** Material provided follows **

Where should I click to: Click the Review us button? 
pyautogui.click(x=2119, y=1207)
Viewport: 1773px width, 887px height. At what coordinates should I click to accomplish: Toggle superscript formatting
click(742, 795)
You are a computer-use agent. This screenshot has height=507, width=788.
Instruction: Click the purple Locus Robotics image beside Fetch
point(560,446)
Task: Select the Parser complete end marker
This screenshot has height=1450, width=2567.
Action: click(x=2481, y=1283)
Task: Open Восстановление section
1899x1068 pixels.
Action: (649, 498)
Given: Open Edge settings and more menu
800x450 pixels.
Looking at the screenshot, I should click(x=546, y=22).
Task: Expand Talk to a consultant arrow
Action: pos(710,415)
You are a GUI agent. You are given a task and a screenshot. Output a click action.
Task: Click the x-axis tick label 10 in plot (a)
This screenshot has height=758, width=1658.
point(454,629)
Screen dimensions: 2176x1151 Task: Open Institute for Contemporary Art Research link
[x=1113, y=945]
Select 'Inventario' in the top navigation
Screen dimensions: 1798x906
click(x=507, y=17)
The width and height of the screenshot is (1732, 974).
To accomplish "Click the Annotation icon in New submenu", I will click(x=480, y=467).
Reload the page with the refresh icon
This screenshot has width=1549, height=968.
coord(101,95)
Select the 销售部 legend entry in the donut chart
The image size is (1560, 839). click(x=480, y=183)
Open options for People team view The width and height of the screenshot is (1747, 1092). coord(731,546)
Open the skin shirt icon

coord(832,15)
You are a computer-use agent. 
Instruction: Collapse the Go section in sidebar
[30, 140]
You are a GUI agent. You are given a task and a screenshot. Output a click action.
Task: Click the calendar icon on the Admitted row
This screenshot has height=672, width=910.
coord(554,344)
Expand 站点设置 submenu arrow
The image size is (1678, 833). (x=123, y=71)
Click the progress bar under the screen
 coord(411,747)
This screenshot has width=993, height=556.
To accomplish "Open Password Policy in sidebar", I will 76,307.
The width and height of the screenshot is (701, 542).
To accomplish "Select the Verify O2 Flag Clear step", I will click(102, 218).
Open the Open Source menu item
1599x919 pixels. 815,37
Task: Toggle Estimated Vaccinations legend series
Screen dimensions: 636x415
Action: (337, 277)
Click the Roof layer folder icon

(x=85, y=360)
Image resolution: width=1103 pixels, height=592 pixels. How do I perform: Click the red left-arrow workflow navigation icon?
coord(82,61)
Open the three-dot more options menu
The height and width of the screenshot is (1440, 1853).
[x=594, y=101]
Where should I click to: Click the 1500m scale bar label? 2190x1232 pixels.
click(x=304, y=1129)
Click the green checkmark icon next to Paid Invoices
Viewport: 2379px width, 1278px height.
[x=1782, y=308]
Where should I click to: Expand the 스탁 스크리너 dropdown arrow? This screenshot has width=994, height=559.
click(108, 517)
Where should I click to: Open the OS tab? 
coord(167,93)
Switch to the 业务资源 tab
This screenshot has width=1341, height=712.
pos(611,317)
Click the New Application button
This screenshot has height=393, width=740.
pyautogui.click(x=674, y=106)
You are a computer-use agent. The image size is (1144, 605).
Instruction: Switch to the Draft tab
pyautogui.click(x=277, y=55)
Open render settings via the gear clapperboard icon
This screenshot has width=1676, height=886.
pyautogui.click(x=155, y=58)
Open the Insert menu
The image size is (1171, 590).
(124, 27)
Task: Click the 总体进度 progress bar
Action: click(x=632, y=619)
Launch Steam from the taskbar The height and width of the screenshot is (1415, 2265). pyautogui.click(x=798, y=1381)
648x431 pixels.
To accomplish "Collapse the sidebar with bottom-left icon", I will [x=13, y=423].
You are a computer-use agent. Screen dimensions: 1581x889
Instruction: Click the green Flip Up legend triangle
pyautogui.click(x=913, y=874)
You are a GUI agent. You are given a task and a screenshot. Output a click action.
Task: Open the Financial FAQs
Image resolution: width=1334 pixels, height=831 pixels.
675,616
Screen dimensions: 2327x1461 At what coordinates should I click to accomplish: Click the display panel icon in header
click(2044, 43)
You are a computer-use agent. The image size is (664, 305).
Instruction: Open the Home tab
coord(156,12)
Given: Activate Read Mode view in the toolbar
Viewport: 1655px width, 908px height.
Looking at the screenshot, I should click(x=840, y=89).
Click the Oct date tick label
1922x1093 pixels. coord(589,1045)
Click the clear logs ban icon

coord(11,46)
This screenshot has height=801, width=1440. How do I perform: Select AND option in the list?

** End of Material provided **

» **Problem statement**
Among the lines of the records above, count those containing the word "settings", then give the number by itself.

» **Reply**
2